É evidente que a movimentação das massas era ampla. Que o proletariado
urbano dava seus mais fortes sinais de organização do pós-guerra. Que
havia um início de movimentação de trabalhadores e camponeses no campo.
Nada, no entanto, que autorizasse a visão triunfalista de um Brizola, de
um Julião, até de um Prestes. Goulart, naquele 13 de março, já estava
isolado. O golpe caminhava celeremente, tinha bases sociais, e apesar de
ter sido deflagrado por um general desacreditado, Olímpio Mourão Filho,
e parecer sem força nas primeiras horas, consolidou-se diante da
fraqueza e desorganização das chamadas forças populares e de esquerda.
A revolução faltou ao encontro. Não resisto à tentação de recuperar
título de um livro de Daniel Aarão Reis Filho. Dito de outra maneira, o
que chamávamos revolução brasileira, nossa musa inspiradora, sofria uma
derrota de grande impacto. Um impacto de 21 anos. A democracia só
voltaria em 1985. Vivemos, de lá até os dias de hoje, o maior período
democrático de nossa história, que devemos celebrar.
E quero dizer, ainda, para brincar com as palavras, se me permitirem,
que a revolução voltou a nos encontrar. E pelos caminhos da democracia,
do debate de projetos, e da consolidação de um desses projetos, ao menos
nesses últimos quase dez anos, desde que Lula venceu as eleições, por
decisão livre do povo brasileiro.
O projeto neoliberal foi derrotado. E desenvolve-se, desde lá, o que
alguns importantes autores, como Juarez Guimarães, chamam revolução
democrática. E há, no curso dessa revolução, onde se afirmam direitos
democráticos, onde há distribuição de renda como nunca houvera antes,
onde há emprego, onde se afirma a soberania do País, um reencontro de
gerações. Não sei se ironia da história, mas pode-se afirmar que muito
daquilo que foi sonhado por Goulart, por aquele projeto generoso dos
anos 50, está em curso hoje.
Finalizo, embora desnecessário pelo valor intrínseco da obra,
agradecendo ao professor Jorge Ferreira. É uma bela obra. Para além
desses aspectos mais gerais, de natureza política, dá uma lição de como
fazer uma biografia.
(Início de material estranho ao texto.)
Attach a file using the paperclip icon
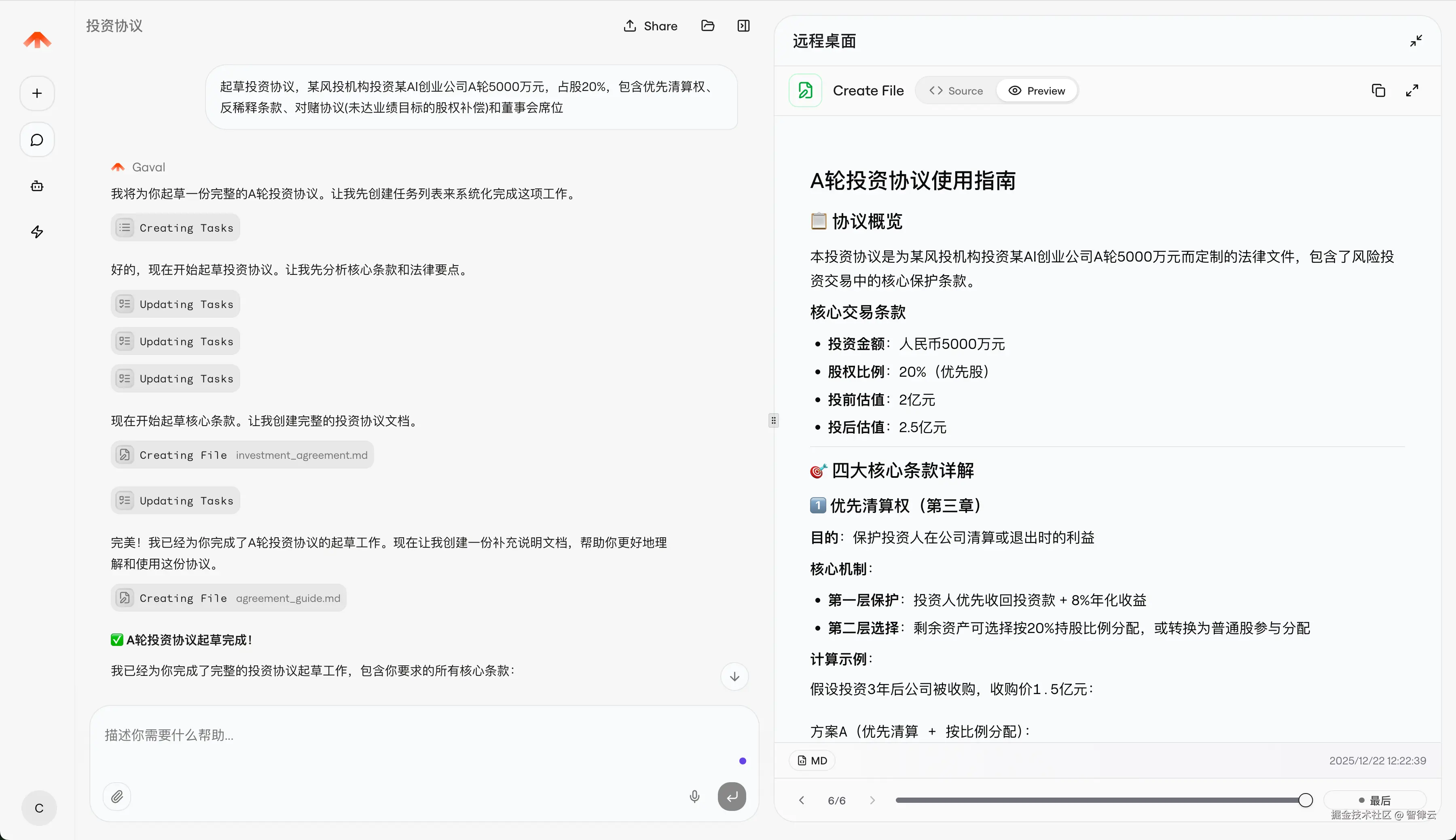This screenshot has width=1456, height=840. coord(117,796)
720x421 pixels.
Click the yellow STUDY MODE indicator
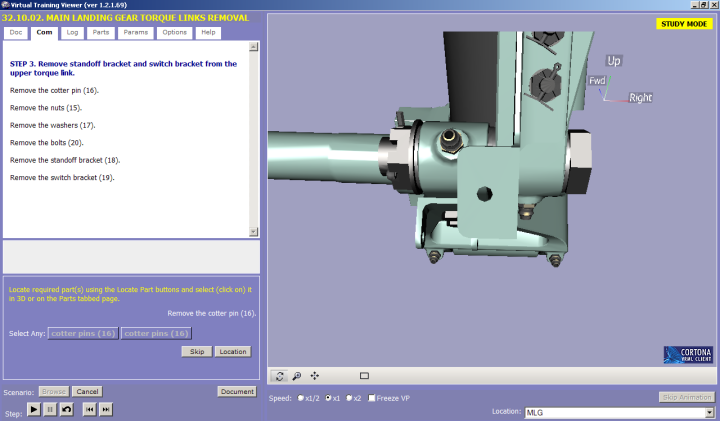[684, 24]
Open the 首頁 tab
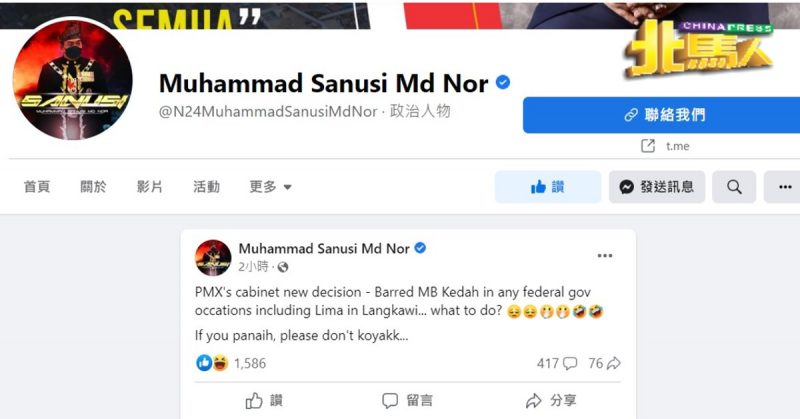800x419 pixels. pos(37,187)
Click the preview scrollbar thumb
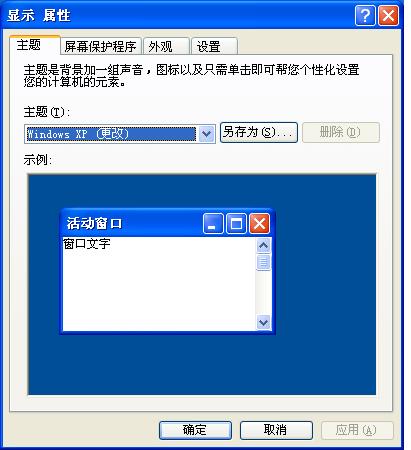The image size is (411, 450). 263,262
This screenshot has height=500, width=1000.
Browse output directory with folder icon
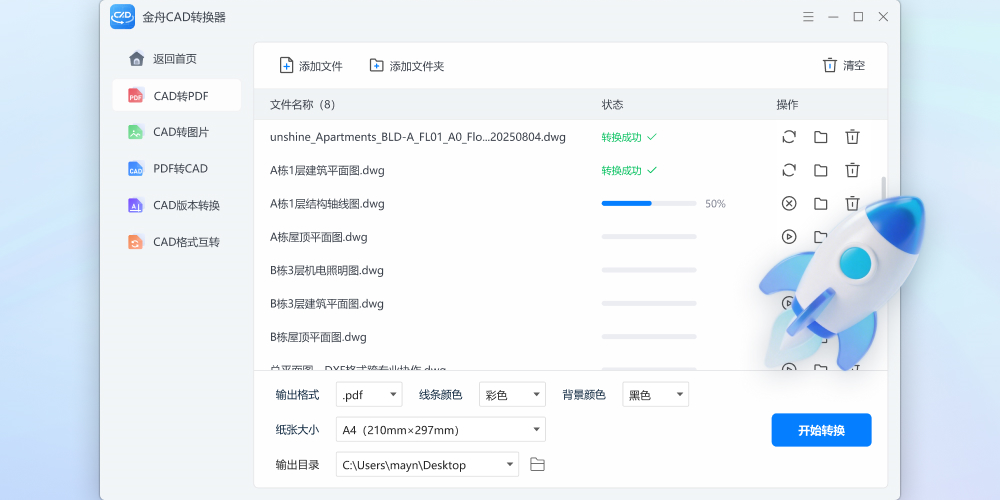coord(537,464)
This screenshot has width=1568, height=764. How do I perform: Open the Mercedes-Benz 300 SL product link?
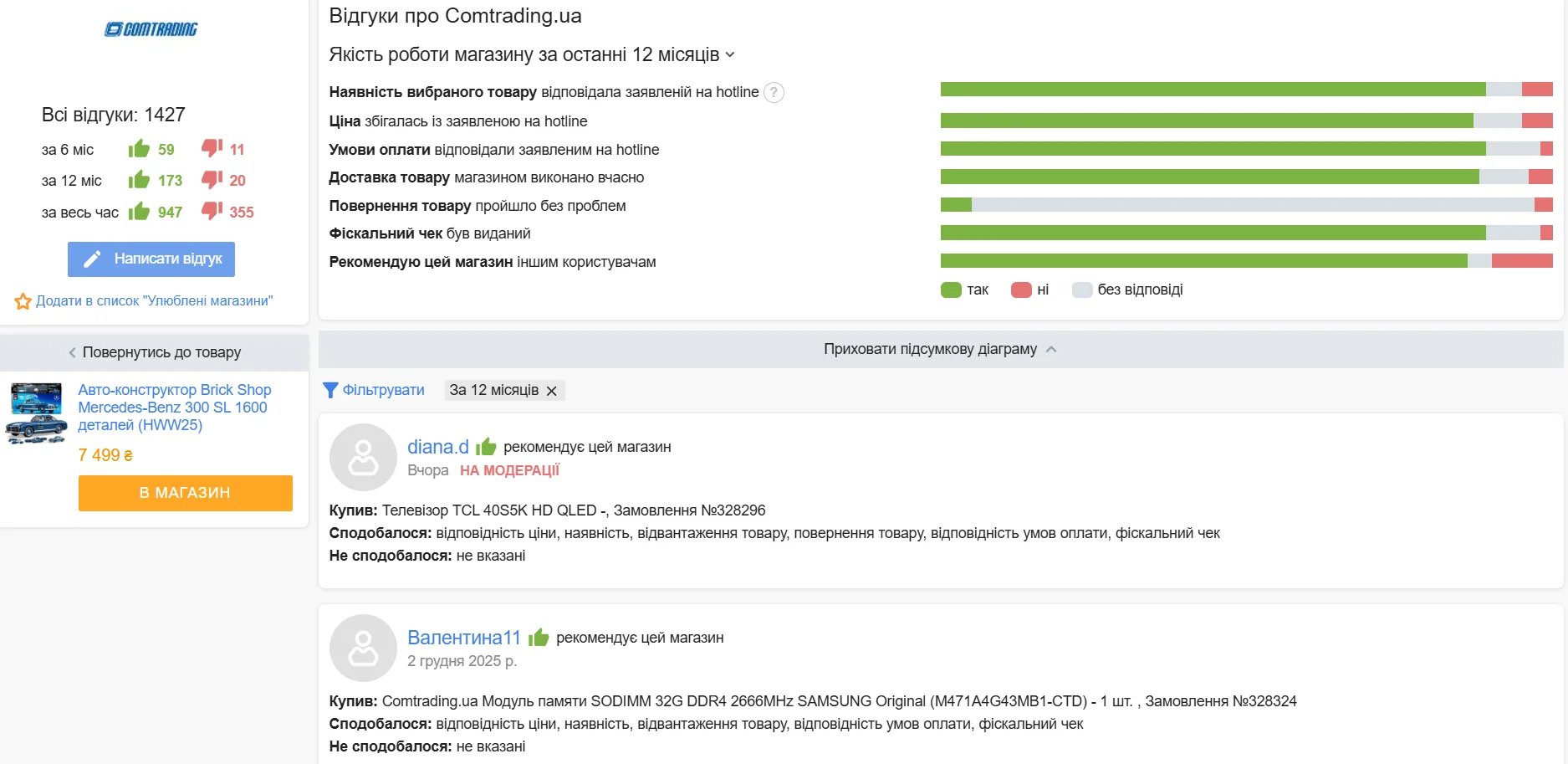pos(174,408)
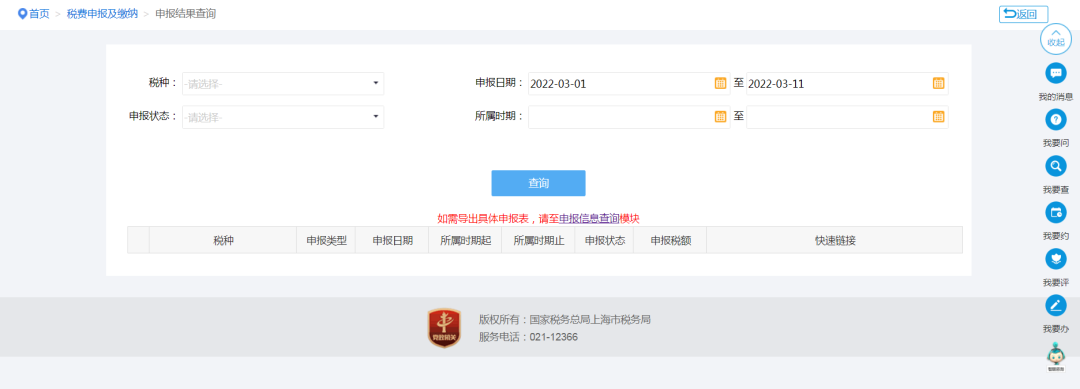The image size is (1080, 389).
Task: Open 我的消息 chat bubble icon
Action: tap(1055, 73)
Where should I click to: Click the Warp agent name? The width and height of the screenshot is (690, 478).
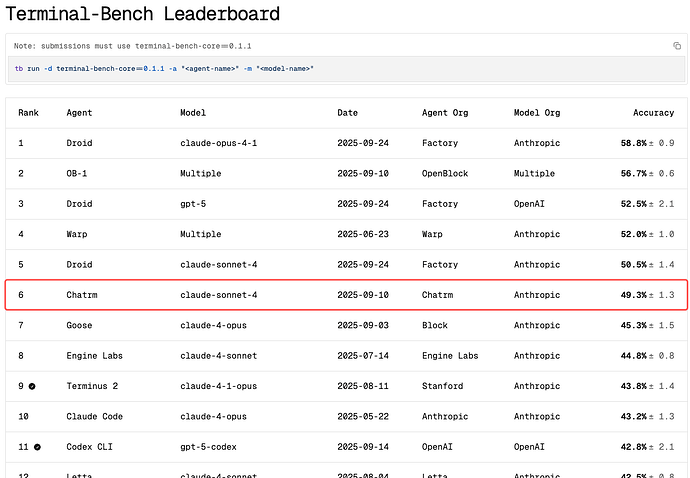coord(78,234)
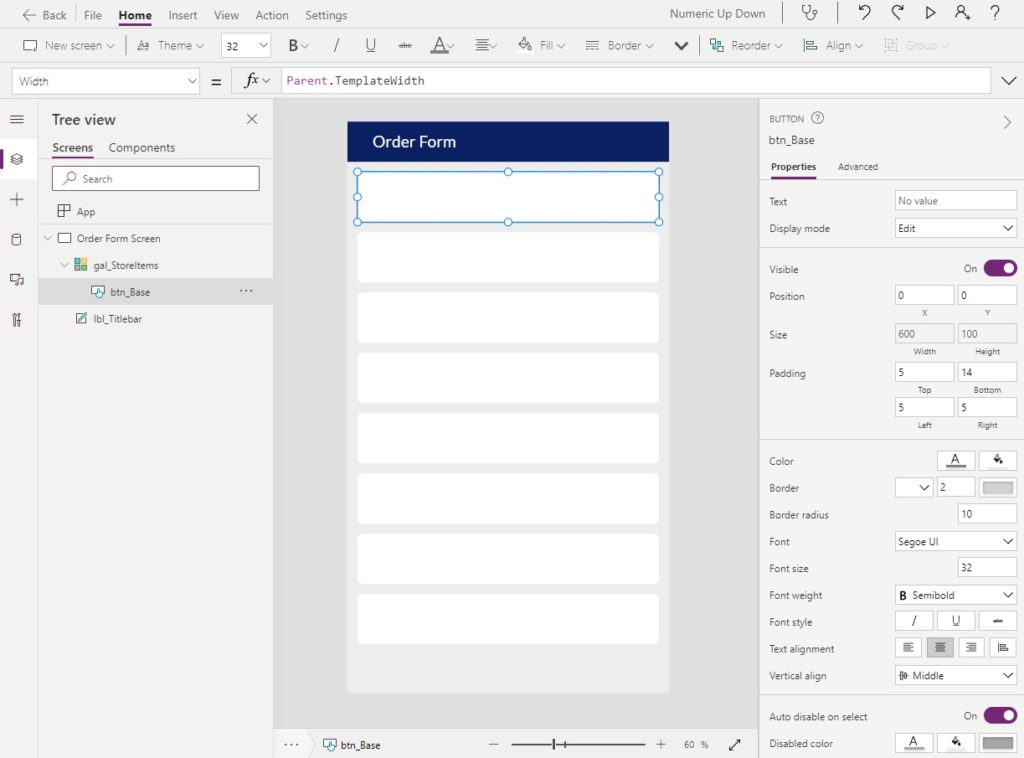Click the Strikethrough toolbar icon

coord(405,45)
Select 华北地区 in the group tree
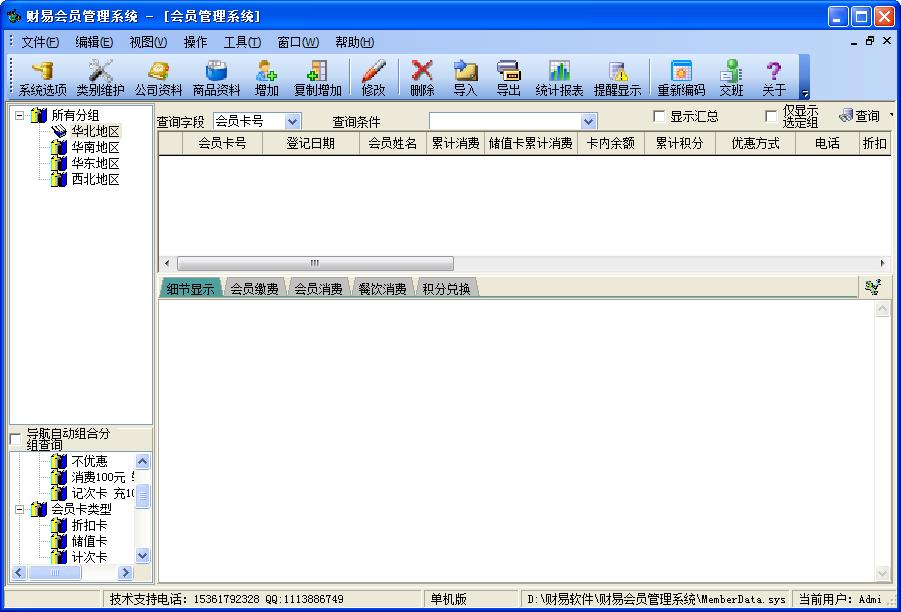The height and width of the screenshot is (612, 901). point(95,129)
O indivíduo surge com toda sua complexidade,
revelado em sua singularidade, em sua humanidade, mas nunca desconectado
do quadro histórico mais amplo.
No singular, entre tantas revelações, é dramática a revelação de que
Goulart morreu de tristeza, um mal geral que Freud a seu modo detectou.
Um mal específico, e dele me falou também Waldir, que costuma afetar os
exilados quando não conseguem voltar à sua terra natal. Nunca os
militares permitiram que Goulart pisasse novamente o seu solo. Só pôde
fazê-lo morto. Um homem a quem o País deve muito, com sua memória aos
poucos recuperada.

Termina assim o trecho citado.